▸ Exercise prompt
Format every one of the records below as a numbered list, and leave out any blank lines.

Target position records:
══════════════════════════════

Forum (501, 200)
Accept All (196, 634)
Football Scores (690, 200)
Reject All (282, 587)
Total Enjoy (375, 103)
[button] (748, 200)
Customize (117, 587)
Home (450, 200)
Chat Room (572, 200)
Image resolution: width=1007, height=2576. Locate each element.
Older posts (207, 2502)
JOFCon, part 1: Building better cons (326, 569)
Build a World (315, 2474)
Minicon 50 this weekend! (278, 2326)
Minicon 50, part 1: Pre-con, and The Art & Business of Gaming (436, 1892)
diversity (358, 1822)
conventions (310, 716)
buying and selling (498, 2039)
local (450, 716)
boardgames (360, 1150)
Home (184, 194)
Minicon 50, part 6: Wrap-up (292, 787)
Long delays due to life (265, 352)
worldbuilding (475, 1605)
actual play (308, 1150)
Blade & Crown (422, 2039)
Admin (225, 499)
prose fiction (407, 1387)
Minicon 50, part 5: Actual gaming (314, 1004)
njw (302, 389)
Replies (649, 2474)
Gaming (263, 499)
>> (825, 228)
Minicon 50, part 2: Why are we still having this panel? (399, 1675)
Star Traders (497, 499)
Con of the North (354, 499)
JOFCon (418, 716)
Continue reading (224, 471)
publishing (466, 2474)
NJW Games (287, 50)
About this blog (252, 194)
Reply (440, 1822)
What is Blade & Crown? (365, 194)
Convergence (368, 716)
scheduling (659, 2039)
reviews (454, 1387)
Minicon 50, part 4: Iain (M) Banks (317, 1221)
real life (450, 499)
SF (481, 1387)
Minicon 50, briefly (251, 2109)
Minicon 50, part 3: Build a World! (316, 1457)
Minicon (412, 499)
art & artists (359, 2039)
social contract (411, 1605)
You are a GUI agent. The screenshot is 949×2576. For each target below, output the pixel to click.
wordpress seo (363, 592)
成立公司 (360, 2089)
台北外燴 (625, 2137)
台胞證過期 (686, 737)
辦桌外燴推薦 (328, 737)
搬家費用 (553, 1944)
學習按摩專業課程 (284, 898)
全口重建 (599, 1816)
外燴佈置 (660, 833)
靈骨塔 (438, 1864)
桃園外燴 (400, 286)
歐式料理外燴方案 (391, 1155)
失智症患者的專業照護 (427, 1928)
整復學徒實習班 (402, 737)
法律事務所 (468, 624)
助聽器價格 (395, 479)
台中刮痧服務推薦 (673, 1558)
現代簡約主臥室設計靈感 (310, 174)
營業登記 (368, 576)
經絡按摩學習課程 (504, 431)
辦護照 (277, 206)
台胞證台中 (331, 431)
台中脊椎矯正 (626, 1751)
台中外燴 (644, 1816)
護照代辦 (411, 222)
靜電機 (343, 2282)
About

══════════════════════════════

▸ Result for this exercise
1. Forum (501, 200)
2. Accept All (196, 634)
3. Football Scores (690, 200)
4. Reject All (282, 587)
5. Total Enjoy (375, 103)
6. [button] (748, 200)
7. Customize (117, 587)
8. Home (450, 200)
9. Chat Room (572, 200)
10. Image resolution: width=1007, height=2576. Locate each element.
11. Older posts (207, 2502)
12. JOFCon, part 1: Building better cons (326, 569)
13. Build a World (315, 2474)
14. Minicon 50 this weekend! (278, 2326)
15. Minicon 50, part 1: Pre-con, and The Art & Business of Gaming (436, 1892)
16. diversity (358, 1822)
17. conventions (310, 716)
18. buying and selling (498, 2039)
19. local (450, 716)
20. boardgames (360, 1150)
21. Home (184, 194)
22. Minicon 50, part 6: Wrap-up (292, 787)
23. Long delays due to life (265, 352)
24. worldbuilding (475, 1605)
25. actual play (308, 1150)
26. Blade & Crown (422, 2039)
27. Admin (225, 499)
28. prose fiction (407, 1387)
29. Minicon 50, part 5: Actual gaming (314, 1004)
30. njw (302, 389)
31. Replies (649, 2474)
32. Gaming (263, 499)
33. >> (825, 228)
34. Minicon 50, part 2: Why are we still having this panel? (399, 1675)
35. Star Traders (497, 499)
36. Con of the North (354, 499)
37. JOFCon (418, 716)
38. Continue reading (224, 471)
39. publishing (466, 2474)
40. NJW Games (287, 50)
41. About this blog (252, 194)
42. Reply (440, 1822)
43. What is Blade & Crown? (365, 194)
44. Convergence (368, 716)
45. scheduling (659, 2039)
46. reviews (454, 1387)
47. Minicon 50, part 4: Iain (M) Banks (317, 1221)
48. real life (450, 499)
49. SF (481, 1387)
50. Minicon 50, briefly (251, 2109)
51. Minicon 50, part 3: Build a World! (316, 1457)
52. Minicon (412, 499)
53. art & artists (359, 2039)
54. social contract (411, 1605)
55. You are a GUI agent. The screenshot is 949×2576. For each target below, output the pixel to click.
56. wordpress seo (363, 592)
57. 成立公司 (360, 2089)
58. 台北外燴 (625, 2137)
59. 台胞證過期 (686, 737)
60. 辦桌外燴推薦 (328, 737)
61. 搬家費用 (553, 1944)
62. 學習按摩專業課程 (284, 898)
63. 全口重建 (599, 1816)
64. 外燴佈置 (660, 833)
65. 靈骨塔 (438, 1864)
66. 桃園外燴 (400, 286)
67. 歐式料理外燴方案 (391, 1155)
68. 失智症患者的專業照護 (427, 1928)
69. 整復學徒實習班 (402, 737)
70. 法律事務所 (468, 624)
71. 助聽器價格 (395, 479)
72. 台中刮痧服務推薦 (673, 1558)
73. 現代簡約主臥室設計靈感 (310, 174)
74. 營業登記 (368, 576)
75. 經絡按摩學習課程 (504, 431)
76. 辦護照 (277, 206)
77. 台胞證台中 (331, 431)
78. 台中脊椎矯正 (626, 1751)
79. 台中外燴 (644, 1816)
80. 護照代辦 (411, 222)
81. 靜電機 (343, 2282)
82. About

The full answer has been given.